▶ **WHAT YOU NEED TO DO**: Reproduce the items word for word, from the line containing "Click the Fomo username in message header" down through the line containing "Action: coord(39,793)", both lines included. Leave the pictures out of your answer.

▶ **PROVIDED MATERIAL**:
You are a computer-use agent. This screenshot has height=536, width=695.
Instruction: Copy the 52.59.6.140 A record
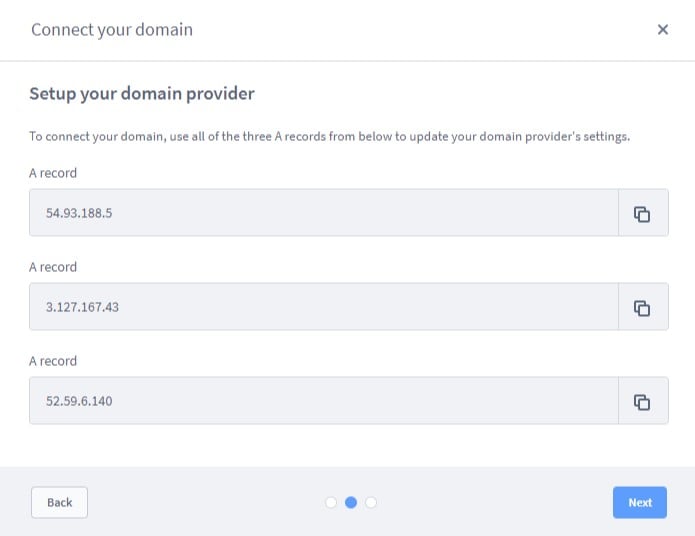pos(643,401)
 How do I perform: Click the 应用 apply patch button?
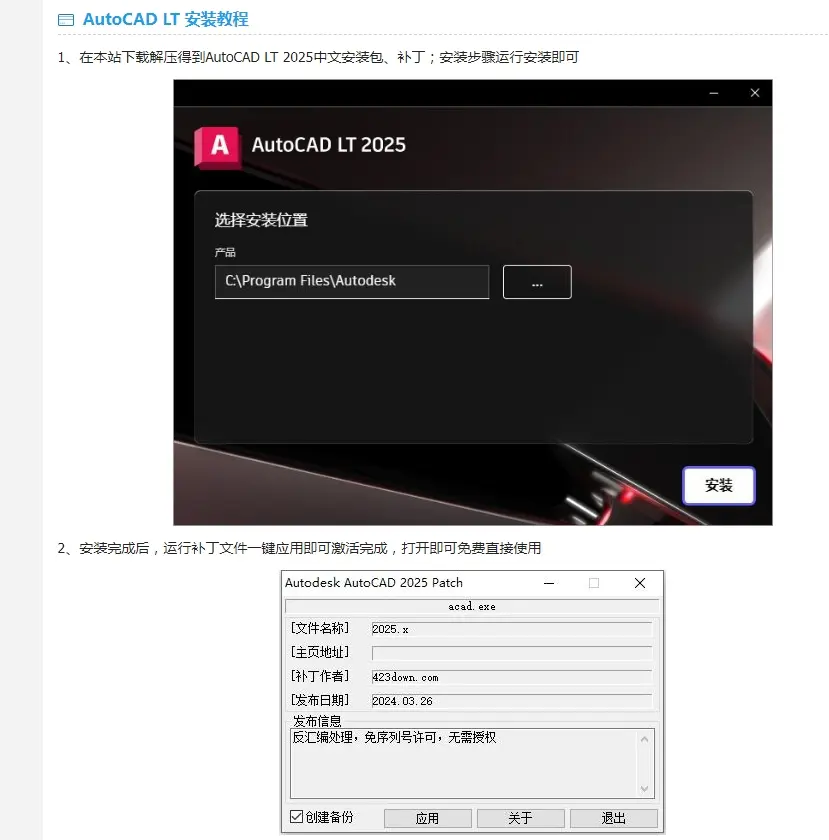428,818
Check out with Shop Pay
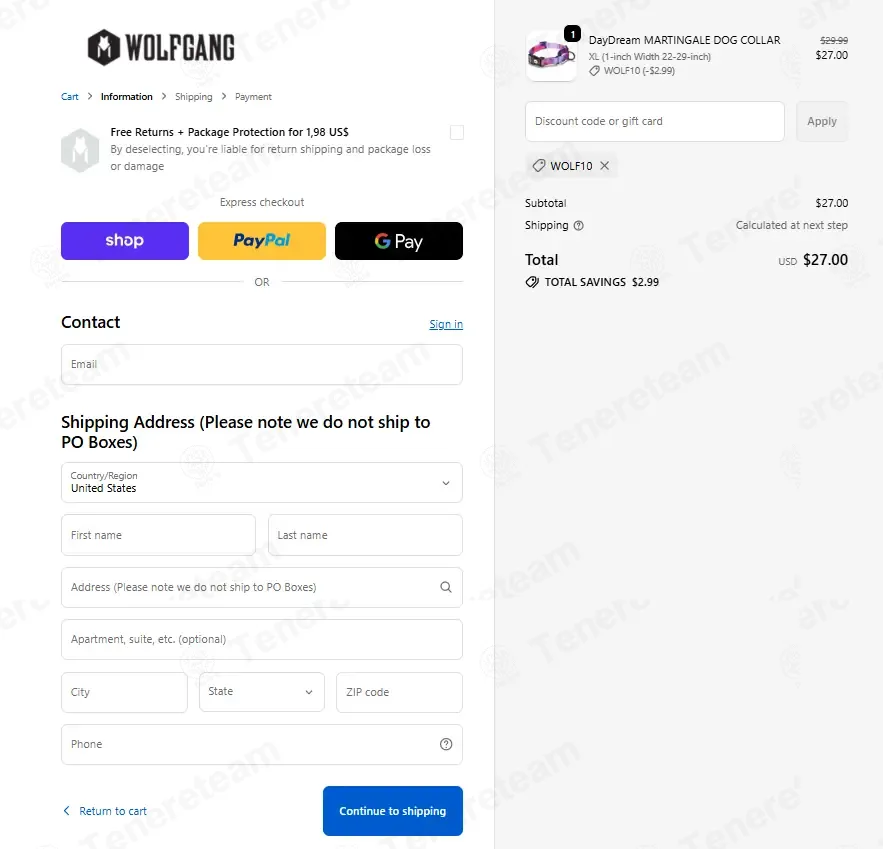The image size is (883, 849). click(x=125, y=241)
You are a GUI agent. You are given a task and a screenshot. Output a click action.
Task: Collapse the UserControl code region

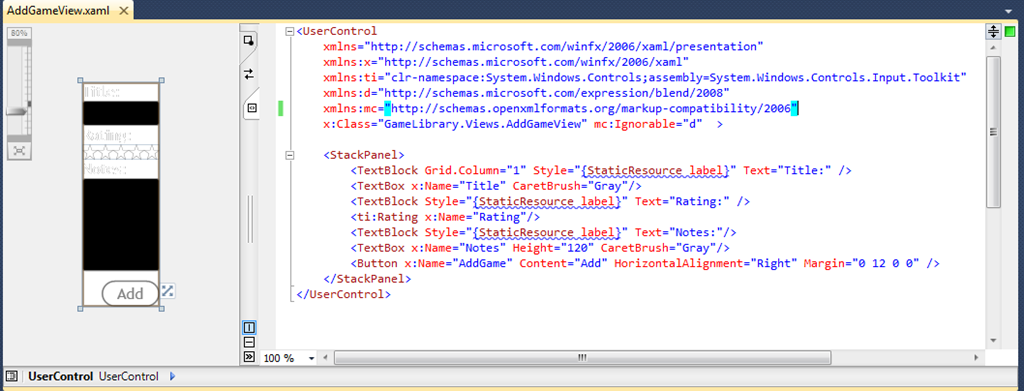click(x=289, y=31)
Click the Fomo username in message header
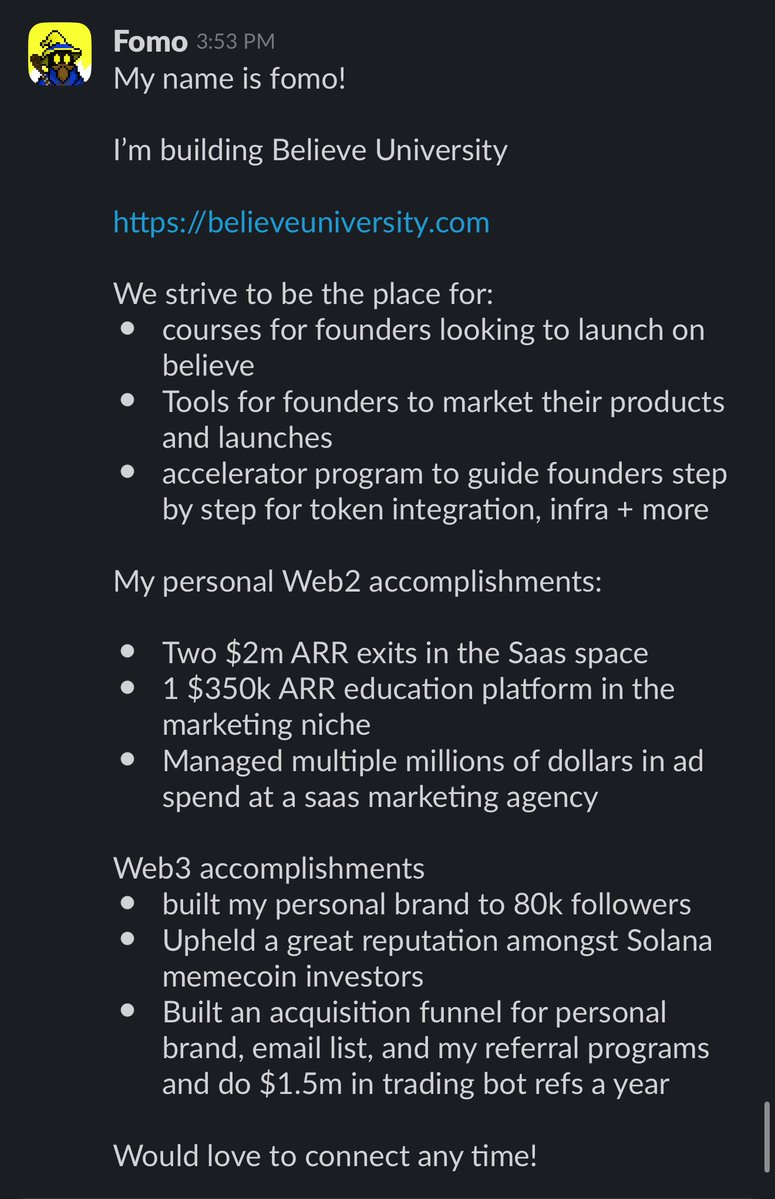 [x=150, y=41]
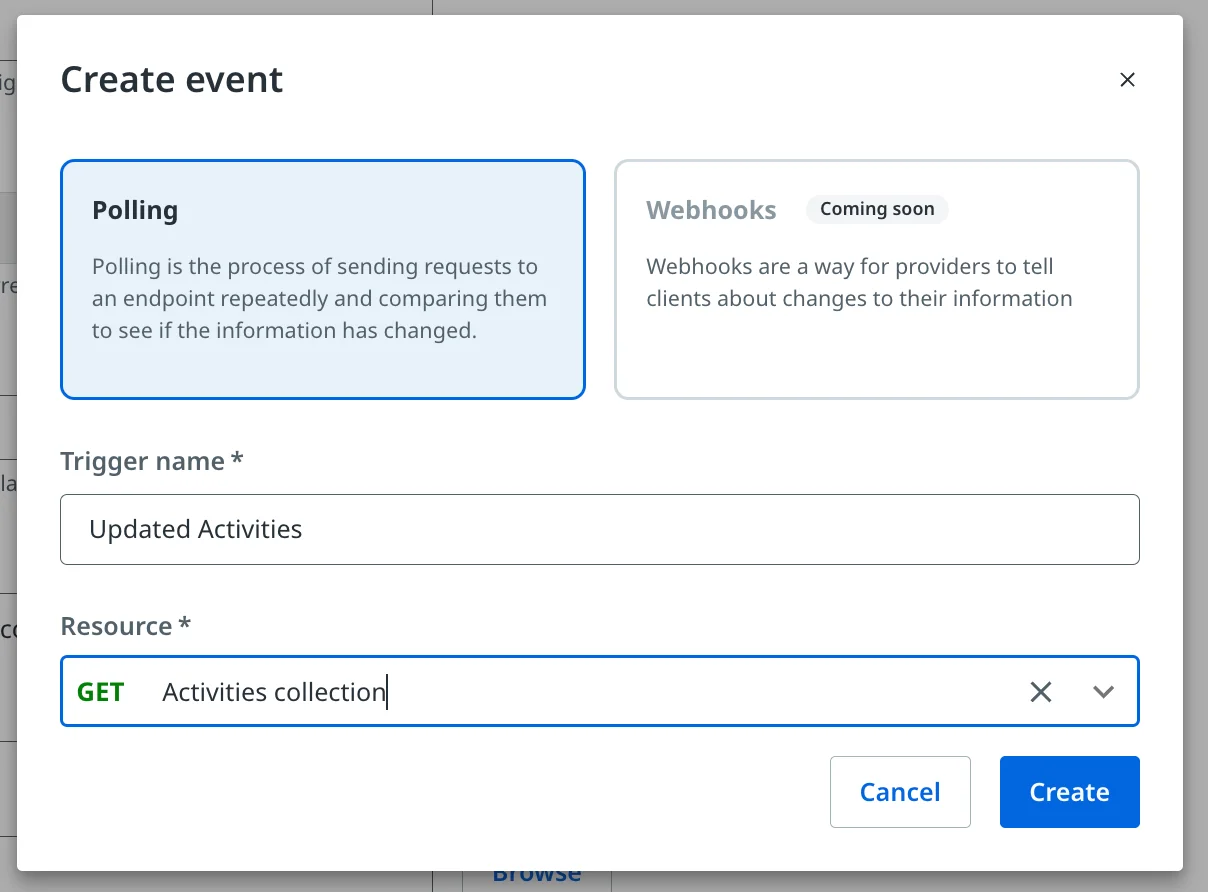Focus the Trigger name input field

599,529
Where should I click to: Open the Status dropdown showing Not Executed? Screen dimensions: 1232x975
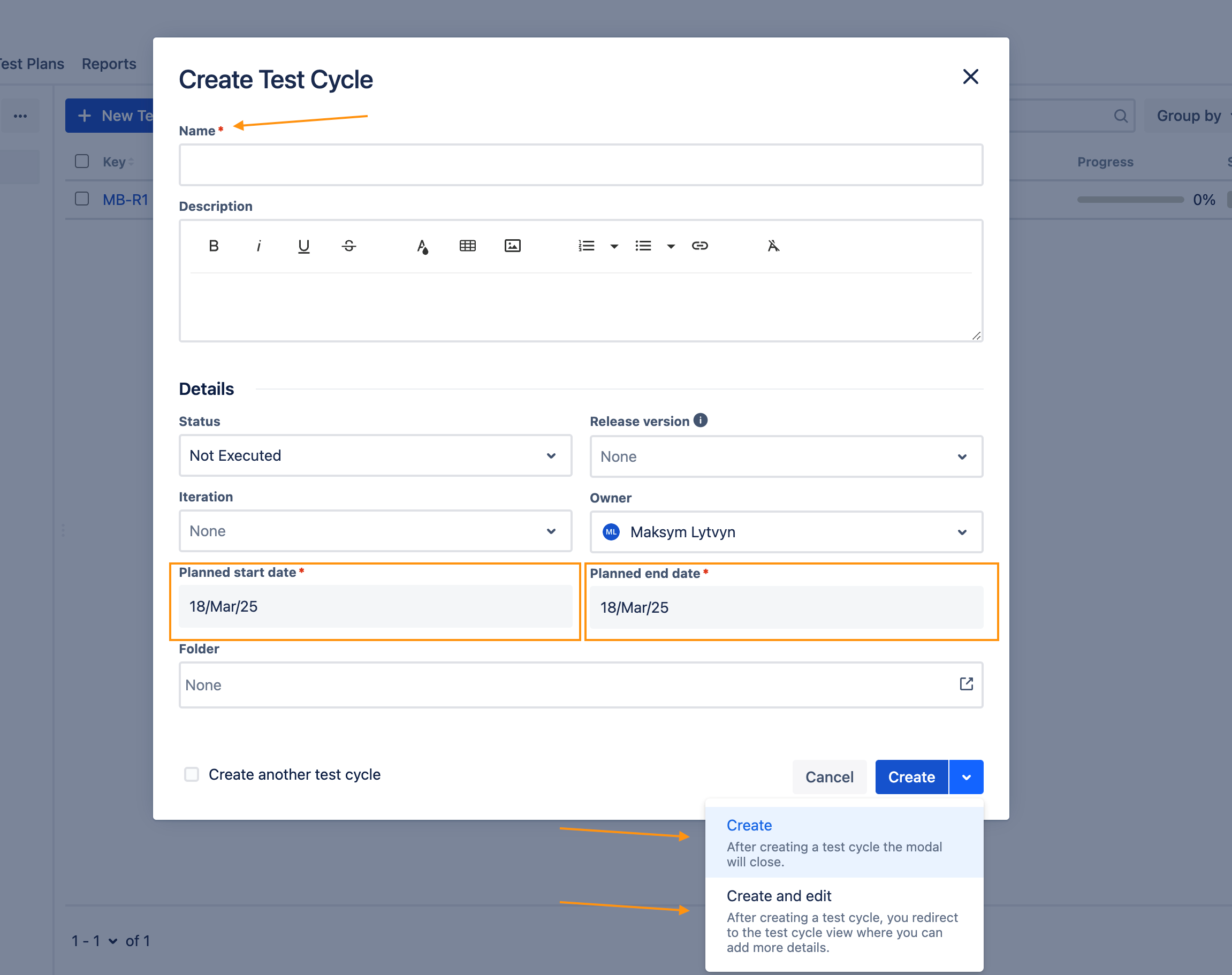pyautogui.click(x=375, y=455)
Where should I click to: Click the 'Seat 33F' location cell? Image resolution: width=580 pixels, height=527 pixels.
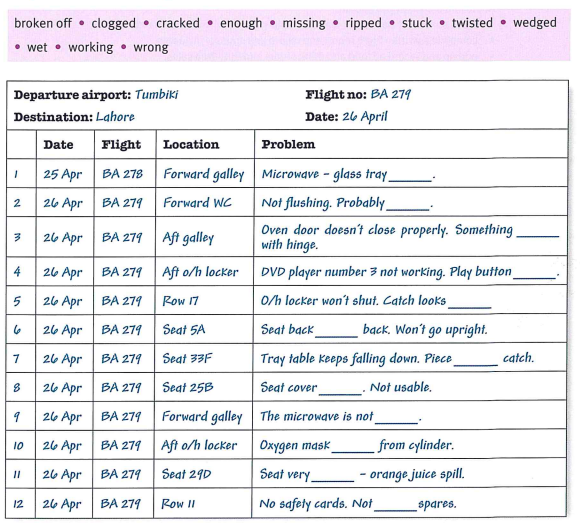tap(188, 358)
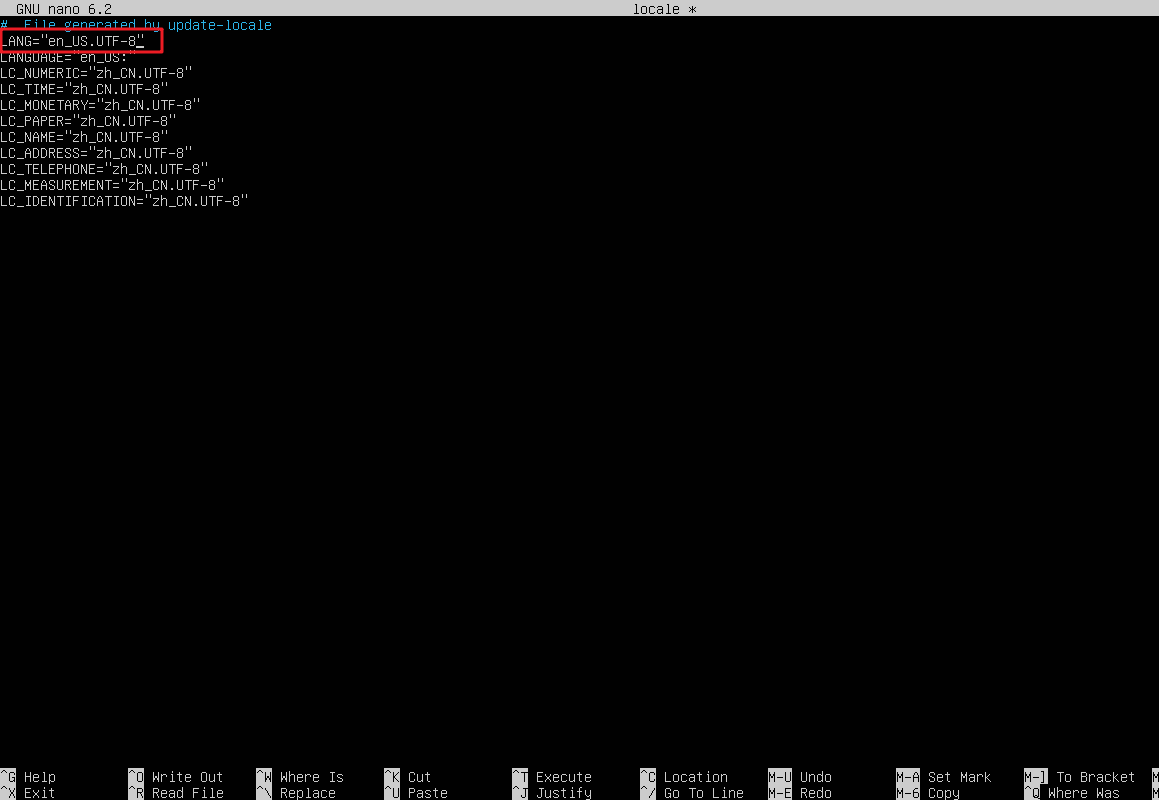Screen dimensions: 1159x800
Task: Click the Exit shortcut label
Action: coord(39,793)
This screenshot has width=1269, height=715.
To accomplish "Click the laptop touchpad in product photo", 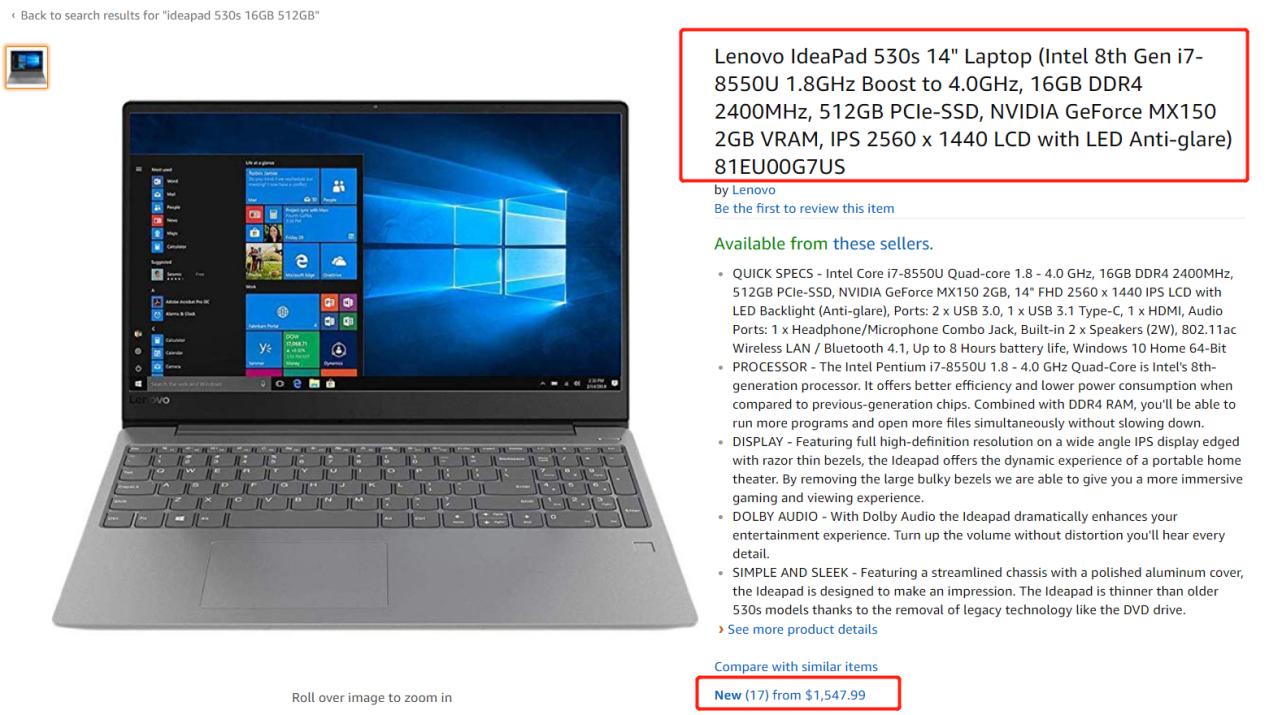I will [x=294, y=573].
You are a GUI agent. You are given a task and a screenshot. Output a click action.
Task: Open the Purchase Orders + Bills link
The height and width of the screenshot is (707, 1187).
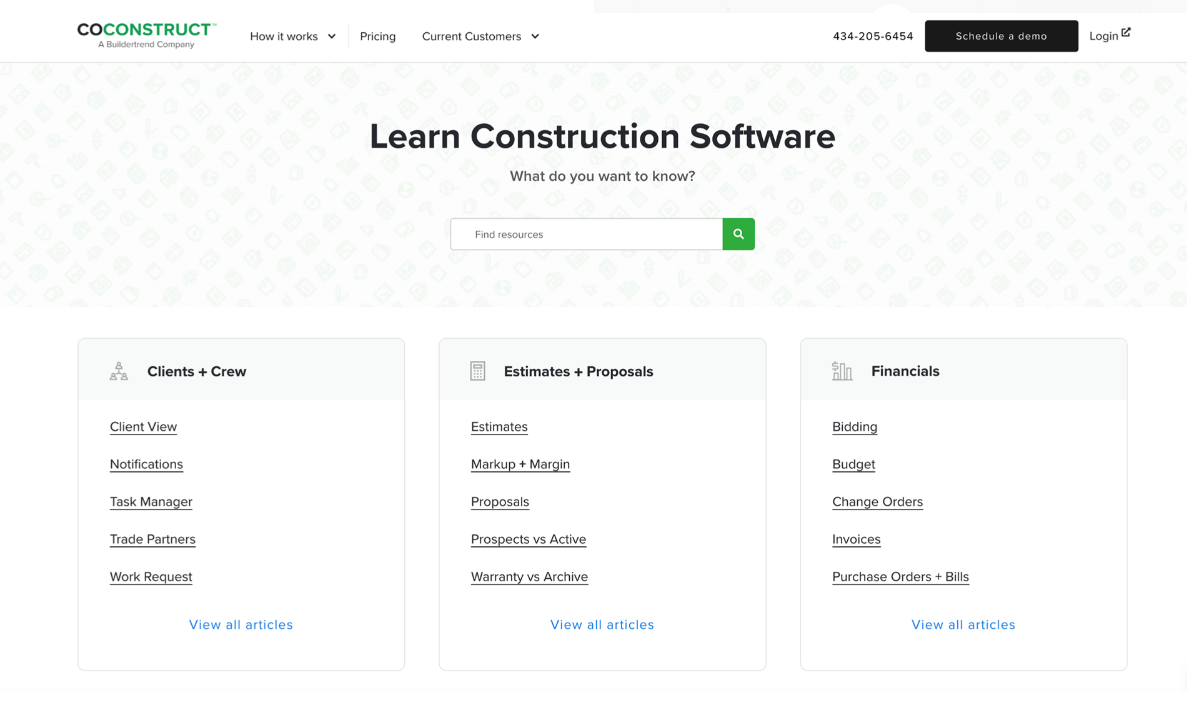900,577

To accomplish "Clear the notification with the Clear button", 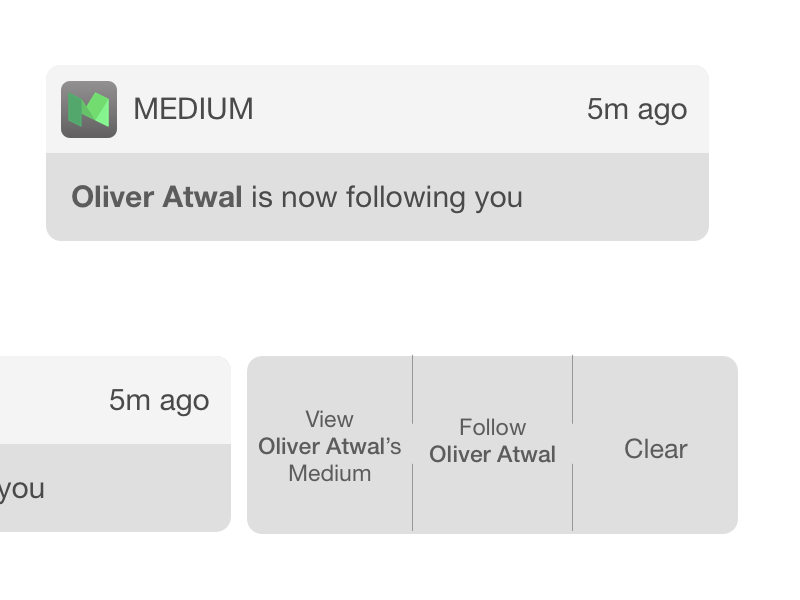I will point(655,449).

▶ **ANSWER BELOW**:
Click the Fomo username in message header
 [x=150, y=41]
Focus the Trigger name input field

599,529
Where should I click to: Open the Status dropdown showing Not Executed? Screen dimensions: 1232x975
pyautogui.click(x=375, y=455)
Where should I click to: Click the 'Seat 33F' location cell? Image resolution: width=580 pixels, height=527 pixels.
tap(188, 358)
Screen dimensions: 1159x800
Task: Click the Exit shortcut label
Action: coord(39,793)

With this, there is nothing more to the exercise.